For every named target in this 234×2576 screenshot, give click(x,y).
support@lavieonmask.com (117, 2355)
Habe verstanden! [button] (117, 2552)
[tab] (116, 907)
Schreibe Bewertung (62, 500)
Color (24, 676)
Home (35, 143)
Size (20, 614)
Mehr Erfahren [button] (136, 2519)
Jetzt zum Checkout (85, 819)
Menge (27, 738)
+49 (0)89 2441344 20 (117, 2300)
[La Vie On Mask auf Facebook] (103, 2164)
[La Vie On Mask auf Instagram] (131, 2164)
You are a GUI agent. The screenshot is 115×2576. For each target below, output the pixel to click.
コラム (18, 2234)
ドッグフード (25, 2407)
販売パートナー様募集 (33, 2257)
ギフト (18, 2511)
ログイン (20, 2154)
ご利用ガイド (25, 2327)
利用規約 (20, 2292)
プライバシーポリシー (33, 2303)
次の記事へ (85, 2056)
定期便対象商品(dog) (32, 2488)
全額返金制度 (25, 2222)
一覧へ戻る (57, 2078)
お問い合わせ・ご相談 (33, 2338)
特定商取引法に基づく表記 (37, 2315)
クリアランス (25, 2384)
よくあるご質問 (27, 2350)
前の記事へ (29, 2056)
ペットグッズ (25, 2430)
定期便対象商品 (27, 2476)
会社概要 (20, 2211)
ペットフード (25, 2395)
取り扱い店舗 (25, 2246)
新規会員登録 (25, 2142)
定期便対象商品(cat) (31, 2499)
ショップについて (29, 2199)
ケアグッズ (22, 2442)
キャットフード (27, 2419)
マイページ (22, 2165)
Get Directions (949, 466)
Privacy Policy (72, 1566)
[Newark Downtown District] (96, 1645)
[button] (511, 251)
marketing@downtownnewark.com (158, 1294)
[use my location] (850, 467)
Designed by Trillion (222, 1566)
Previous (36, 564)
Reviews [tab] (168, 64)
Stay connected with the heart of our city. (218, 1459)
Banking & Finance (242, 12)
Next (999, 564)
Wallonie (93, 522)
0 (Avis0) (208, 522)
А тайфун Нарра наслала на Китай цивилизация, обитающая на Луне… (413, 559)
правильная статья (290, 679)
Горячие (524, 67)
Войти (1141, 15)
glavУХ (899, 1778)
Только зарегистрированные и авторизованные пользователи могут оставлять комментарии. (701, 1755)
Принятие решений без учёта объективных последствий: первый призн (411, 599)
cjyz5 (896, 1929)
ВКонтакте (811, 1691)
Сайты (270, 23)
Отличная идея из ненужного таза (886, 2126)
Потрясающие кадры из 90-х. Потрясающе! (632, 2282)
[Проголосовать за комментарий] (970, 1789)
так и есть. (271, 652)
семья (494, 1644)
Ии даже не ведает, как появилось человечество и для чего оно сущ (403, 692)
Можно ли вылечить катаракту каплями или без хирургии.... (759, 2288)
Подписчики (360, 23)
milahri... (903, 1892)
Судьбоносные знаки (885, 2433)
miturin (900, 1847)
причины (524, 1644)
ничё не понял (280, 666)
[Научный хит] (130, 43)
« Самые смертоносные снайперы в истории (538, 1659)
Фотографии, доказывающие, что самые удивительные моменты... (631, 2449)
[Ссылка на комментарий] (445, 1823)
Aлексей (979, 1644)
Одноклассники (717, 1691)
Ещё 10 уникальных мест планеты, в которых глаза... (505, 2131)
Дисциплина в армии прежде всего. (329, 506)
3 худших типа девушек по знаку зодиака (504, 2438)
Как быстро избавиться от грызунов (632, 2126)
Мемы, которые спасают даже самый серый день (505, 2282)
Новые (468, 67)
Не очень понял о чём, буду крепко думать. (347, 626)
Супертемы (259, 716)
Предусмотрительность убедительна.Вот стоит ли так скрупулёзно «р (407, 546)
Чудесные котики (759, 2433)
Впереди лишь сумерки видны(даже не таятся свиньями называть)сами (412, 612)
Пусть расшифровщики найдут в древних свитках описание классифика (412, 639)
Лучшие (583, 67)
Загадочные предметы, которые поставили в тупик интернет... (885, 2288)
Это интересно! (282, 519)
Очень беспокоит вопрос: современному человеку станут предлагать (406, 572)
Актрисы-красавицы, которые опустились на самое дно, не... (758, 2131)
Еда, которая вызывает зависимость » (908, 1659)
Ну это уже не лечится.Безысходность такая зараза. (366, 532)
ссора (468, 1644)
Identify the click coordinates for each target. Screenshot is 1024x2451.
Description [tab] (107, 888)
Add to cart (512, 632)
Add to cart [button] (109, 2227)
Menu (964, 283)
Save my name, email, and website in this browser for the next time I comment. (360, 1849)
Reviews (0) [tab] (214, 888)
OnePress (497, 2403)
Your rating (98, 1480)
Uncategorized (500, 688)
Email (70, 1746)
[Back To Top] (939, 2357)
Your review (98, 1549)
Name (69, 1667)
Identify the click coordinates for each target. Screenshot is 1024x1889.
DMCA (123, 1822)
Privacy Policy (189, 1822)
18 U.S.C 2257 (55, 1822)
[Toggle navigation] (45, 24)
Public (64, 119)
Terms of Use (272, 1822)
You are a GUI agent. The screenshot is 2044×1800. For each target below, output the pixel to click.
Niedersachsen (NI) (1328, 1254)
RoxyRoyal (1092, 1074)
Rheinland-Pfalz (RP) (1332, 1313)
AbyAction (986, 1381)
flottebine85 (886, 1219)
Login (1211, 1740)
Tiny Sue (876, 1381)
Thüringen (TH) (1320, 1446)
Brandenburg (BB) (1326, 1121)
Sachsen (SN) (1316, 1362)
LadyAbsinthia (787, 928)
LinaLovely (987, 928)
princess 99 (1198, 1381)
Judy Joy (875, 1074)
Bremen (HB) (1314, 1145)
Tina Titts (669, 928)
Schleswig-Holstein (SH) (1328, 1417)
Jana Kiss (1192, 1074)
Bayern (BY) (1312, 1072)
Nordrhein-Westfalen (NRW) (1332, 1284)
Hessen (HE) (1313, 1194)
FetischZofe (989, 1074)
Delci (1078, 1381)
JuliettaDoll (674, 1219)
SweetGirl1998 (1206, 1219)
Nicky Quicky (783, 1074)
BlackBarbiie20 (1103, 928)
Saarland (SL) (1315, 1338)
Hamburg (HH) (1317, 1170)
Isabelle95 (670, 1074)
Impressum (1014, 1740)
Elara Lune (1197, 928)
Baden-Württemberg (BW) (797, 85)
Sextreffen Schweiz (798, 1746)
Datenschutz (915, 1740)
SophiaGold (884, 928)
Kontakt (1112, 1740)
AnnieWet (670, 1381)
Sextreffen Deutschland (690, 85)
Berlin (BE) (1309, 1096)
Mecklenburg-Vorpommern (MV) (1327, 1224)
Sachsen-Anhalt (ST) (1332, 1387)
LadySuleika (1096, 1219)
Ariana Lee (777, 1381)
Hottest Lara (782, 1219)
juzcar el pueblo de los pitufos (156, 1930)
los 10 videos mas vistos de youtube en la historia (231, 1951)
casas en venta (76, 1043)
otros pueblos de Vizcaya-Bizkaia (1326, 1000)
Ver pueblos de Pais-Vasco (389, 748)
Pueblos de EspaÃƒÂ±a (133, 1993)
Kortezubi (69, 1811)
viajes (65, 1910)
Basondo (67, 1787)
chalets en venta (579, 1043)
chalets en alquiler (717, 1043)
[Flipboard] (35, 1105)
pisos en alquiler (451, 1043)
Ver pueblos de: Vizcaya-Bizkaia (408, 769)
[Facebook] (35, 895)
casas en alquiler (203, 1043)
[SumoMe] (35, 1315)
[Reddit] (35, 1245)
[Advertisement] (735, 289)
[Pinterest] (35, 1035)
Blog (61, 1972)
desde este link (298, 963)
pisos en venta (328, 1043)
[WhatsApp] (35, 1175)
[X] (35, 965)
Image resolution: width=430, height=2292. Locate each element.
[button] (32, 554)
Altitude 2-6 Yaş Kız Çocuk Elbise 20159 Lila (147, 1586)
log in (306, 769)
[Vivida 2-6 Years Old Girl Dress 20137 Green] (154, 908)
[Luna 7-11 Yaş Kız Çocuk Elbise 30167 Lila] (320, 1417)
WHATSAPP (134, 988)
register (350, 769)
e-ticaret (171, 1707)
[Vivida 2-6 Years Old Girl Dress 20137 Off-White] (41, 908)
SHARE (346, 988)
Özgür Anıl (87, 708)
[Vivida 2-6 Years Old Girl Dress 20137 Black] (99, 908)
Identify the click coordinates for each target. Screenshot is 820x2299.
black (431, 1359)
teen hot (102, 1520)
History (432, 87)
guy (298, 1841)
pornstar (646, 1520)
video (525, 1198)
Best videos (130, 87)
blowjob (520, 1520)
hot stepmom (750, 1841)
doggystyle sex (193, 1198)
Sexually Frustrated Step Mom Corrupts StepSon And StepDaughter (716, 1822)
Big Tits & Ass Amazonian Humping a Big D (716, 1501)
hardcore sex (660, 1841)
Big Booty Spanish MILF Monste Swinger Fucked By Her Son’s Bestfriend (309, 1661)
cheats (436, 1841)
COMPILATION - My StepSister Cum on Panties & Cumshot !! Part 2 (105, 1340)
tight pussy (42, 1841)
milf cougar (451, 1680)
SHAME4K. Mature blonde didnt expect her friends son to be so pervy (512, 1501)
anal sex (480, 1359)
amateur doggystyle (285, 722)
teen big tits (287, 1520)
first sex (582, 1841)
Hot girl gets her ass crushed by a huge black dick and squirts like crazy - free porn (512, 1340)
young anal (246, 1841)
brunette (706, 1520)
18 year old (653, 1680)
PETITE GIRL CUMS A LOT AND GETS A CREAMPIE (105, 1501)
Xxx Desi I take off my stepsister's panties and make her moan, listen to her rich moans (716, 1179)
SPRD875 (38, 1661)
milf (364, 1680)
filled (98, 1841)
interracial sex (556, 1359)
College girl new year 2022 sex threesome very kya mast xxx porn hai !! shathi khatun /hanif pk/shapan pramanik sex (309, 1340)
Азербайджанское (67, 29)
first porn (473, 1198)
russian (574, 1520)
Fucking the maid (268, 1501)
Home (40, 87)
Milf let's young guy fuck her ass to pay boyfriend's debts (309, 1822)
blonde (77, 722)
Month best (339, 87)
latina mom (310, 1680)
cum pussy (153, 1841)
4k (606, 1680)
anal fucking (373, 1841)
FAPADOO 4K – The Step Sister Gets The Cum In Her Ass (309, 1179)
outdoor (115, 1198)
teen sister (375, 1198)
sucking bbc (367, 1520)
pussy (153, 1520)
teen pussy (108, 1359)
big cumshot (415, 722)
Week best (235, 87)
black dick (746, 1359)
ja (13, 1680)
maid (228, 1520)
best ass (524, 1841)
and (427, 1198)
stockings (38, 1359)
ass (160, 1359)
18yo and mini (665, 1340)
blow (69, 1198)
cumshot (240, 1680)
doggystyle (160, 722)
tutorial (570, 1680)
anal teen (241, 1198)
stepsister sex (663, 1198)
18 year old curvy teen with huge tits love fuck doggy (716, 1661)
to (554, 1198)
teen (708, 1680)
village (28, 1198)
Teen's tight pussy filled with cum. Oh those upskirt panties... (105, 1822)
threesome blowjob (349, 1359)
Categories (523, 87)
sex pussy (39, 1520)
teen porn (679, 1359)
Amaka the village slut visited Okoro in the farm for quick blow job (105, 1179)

_Task to carry out_. Within the material above, transcribe exactly the lines that run from the line holding "[SumoMe] (35, 1315)" through the line holding "Özgür Anıl (87, 708)".

_Task solution_.
[SumoMe] (35, 1315)
[Reddit] (35, 1245)
[Advertisement] (735, 289)
[Pinterest] (35, 1035)
Blog (61, 1972)
desde este link (298, 963)
pisos en venta (328, 1043)
[WhatsApp] (35, 1175)
[X] (35, 965)
Image resolution: width=430, height=2292. Locate each element.
[button] (32, 554)
Altitude 2-6 Yaş Kız Çocuk Elbise 20159 Lila (147, 1586)
log in (306, 769)
[Vivida 2-6 Years Old Girl Dress 20137 Green] (154, 908)
[Luna 7-11 Yaş Kız Çocuk Elbise 30167 Lila] (320, 1417)
WHATSAPP (134, 988)
register (350, 769)
e-ticaret (171, 1707)
[Vivida 2-6 Years Old Girl Dress 20137 Off-White] (41, 908)
SHARE (346, 988)
Özgür Anıl (87, 708)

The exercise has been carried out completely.